[Records shown]

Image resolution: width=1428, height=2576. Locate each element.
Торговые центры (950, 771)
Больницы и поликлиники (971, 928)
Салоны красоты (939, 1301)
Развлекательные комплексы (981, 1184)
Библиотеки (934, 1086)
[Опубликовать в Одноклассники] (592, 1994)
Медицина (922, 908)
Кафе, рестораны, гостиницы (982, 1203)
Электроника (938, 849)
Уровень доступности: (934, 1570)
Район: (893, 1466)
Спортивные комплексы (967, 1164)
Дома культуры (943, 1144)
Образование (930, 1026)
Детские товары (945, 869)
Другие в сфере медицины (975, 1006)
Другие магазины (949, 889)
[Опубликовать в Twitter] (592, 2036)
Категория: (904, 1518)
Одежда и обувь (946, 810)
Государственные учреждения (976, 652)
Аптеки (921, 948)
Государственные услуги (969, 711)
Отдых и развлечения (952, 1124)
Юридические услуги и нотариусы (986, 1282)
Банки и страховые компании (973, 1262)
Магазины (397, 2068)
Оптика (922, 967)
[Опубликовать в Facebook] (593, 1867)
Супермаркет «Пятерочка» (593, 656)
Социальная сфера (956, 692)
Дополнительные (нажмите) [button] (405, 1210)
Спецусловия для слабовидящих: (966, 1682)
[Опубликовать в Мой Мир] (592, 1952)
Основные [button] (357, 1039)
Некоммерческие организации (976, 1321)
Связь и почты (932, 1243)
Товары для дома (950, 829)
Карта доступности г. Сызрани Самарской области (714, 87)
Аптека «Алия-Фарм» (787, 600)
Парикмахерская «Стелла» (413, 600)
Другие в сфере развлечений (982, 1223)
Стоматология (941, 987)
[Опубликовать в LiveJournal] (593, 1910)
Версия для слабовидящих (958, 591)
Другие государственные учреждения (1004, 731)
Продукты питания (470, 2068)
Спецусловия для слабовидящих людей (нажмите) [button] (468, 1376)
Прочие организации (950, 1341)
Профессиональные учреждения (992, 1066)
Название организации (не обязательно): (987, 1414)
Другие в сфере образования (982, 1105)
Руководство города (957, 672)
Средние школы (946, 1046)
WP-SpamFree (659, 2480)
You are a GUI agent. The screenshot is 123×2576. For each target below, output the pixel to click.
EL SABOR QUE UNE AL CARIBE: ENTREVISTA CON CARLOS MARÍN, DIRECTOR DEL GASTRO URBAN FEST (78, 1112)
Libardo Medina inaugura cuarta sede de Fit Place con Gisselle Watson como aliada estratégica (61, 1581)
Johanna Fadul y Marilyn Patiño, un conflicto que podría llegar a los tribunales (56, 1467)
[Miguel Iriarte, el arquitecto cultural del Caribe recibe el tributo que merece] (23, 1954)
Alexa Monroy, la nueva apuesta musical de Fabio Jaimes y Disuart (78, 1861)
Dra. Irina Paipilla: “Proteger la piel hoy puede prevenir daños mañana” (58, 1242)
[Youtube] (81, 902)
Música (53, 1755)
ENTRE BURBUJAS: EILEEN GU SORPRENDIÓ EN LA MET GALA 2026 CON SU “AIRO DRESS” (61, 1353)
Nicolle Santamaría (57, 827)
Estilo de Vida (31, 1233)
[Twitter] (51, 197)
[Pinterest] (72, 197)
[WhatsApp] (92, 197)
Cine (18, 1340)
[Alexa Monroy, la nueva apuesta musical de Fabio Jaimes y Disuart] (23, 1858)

[/Records shown]

* Work request
Beginning with the line containing "Государственные услуги (969, 711)" in the material above, copy every line exactly until you have copied the line containing "EL SABOR QUE".

* Result below
Государственные услуги (969, 711)
Отдых и развлечения (952, 1124)
Юридические услуги и нотариусы (986, 1282)
Банки и страховые компании (973, 1262)
Магазины (397, 2068)
Оптика (922, 967)
[Опубликовать в Facebook] (593, 1867)
Супермаркет «Пятерочка» (593, 656)
Социальная сфера (956, 692)
Дополнительные (нажмите) [button] (405, 1210)
Спецусловия для слабовидящих: (966, 1682)
[Опубликовать в Мой Мир] (592, 1952)
Основные [button] (357, 1039)
Некоммерческие организации (976, 1321)
Связь и почты (932, 1243)
Товары для дома (950, 829)
Карта доступности г. Сызрани Самарской области (714, 87)
Аптека «Алия-Фарм» (787, 600)
Парикмахерская «Стелла» (413, 600)
Другие в сфере развлечений (982, 1223)
Стоматология (941, 987)
[Опубликовать в LiveJournal] (593, 1910)
Версия для слабовидящих (958, 591)
Другие государственные учреждения (1004, 731)
Продукты питания (470, 2068)
Спецусловия для слабовидящих людей (нажмите) [button] (468, 1376)
Прочие организации (950, 1341)
Профессиональные учреждения (992, 1066)
Название организации (не обязательно): (987, 1414)
Другие в сфере образования (982, 1105)
Руководство города (957, 672)
Средние школы (946, 1046)
WP-SpamFree (659, 2480)
You are a GUI agent. The screenshot is 123×2576. For each target below, output the pixel to click.
EL SABOR QUE UNE AL CARIBE: ENTREVISTA CON CARLOS MARÍN, DIRECTOR DEL GASTRO URBAN FEST (78, 1112)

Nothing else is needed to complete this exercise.